É a mesma lógica do raciocínio de Foucault com relação à razão governamental liberal: a perseguição da liberação de um mecanismo (neste caso a economia da razão de Estado) que opera como meio faz com que este se torne fim, produzindo o inverso do que pretende. “É, digamos assim, o equívoco de todos esses dispositivos que poderíamos chamar de “liberógenos”*, de todos esses dispositivos destinados a produzir a liberdade e que, eventualmente, podem vir a produzir exatamente o inverso”[18].

5.2 A estética da existência positiva do empresário de si neoliberal

Para Foucault, o neoliberalismo não é uma mera ressurgência de velhas práticas liberais, mas uma nova racionalidade governamental. A análise de Foucault dessa nova governamentalidade é baseada principalmente no neoliberalismo alemão da Escola de Friburgo – também conhecido como ordoliberalismo -, e no neoliberlismo americano da Escola de Chicago.

Itens de apontamento de palavras e elementos:
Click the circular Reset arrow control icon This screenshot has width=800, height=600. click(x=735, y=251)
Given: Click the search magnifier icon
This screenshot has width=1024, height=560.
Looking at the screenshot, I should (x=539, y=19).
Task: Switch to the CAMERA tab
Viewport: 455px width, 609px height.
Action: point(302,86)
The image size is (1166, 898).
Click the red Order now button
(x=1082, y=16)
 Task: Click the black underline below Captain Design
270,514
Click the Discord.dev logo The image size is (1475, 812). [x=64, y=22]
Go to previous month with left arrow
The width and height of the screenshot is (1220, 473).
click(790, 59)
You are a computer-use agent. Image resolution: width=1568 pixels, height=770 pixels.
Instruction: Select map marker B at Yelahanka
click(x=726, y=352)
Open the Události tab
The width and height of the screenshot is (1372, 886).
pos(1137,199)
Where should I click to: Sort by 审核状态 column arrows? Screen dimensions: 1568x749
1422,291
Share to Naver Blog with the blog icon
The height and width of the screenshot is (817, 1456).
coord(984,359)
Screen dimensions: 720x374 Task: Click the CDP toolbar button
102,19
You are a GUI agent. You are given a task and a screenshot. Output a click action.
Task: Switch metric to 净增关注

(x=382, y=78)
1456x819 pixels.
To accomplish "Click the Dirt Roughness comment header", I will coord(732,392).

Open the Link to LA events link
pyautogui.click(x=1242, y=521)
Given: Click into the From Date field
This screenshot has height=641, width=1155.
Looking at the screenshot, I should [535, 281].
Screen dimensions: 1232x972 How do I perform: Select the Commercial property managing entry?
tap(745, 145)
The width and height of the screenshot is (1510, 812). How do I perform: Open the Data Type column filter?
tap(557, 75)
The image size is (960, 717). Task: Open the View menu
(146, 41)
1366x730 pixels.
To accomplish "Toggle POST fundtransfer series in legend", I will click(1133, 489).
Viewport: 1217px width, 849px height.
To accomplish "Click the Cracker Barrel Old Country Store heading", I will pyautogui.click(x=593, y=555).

## PROBLEMA PROPOSTO A
Segundo o trecho sobre Foucault e o neoliberalismo, em quais vertentes do neoliberalismo se baseia principalmente a análise de Foucault dessa nova governamentalidade?
## PROBLEMA PROPOSTO B
Prossiga com o trecho sobre Foucault e o neoliberalismo, começando logo após a última frase apresentada.

## RESPOSTA A
No neoliberalismo alemão da Escola de Friburgo, também conhecido como ordoliberalismo, e no neoliberalismo americano da Escola de Chicago.

## RESPOSTA B
O liberalismo do século XVIII, como vimos, opera a partir de um Estado existente, o da razão de Estado, e busca fazer do mercado um lugar de veridição para as práticas estatais. O neoliberalismo alemão inverta essa fórmula: a liberdade de mercado não deve procurar um espaço no Estado, mas deve ser seu princípio organizador e regulador desde o início de sua existência até a última forma de intervenção.

Para tanto, o neoliberalismo alemão pratica uma crítica que se prende à República de Weimar, à crise de 1929, ao desenvolvimento do nazismo e à reconstrução do pós-guerra. Foucault atribui grande importância à questão do nazismo, porque foi a partir da crise do Estado nazista no pós-Guerra, em que o Estado alemão foi destruído e deslegitimado, que os neoliberais puderam tentar resolver a situação de “um Estado que não existe, um Estado que é preciso conseguir legitimar, um Estado que é preciso tornar aceitável aos olhos dos que dele mais desconfiam”[19]. Foi dessa forma que puderam pensar num Estado ao mesmo tempo fundado e limitado pela liberdade de mercado, invertendo a relação histórica entre Estado e mercado: ao invés de um mercado vigiado pelo Estado, era necessário estabelecer um Estado vigiado pelo mercado para dissipar a fobia do Estado.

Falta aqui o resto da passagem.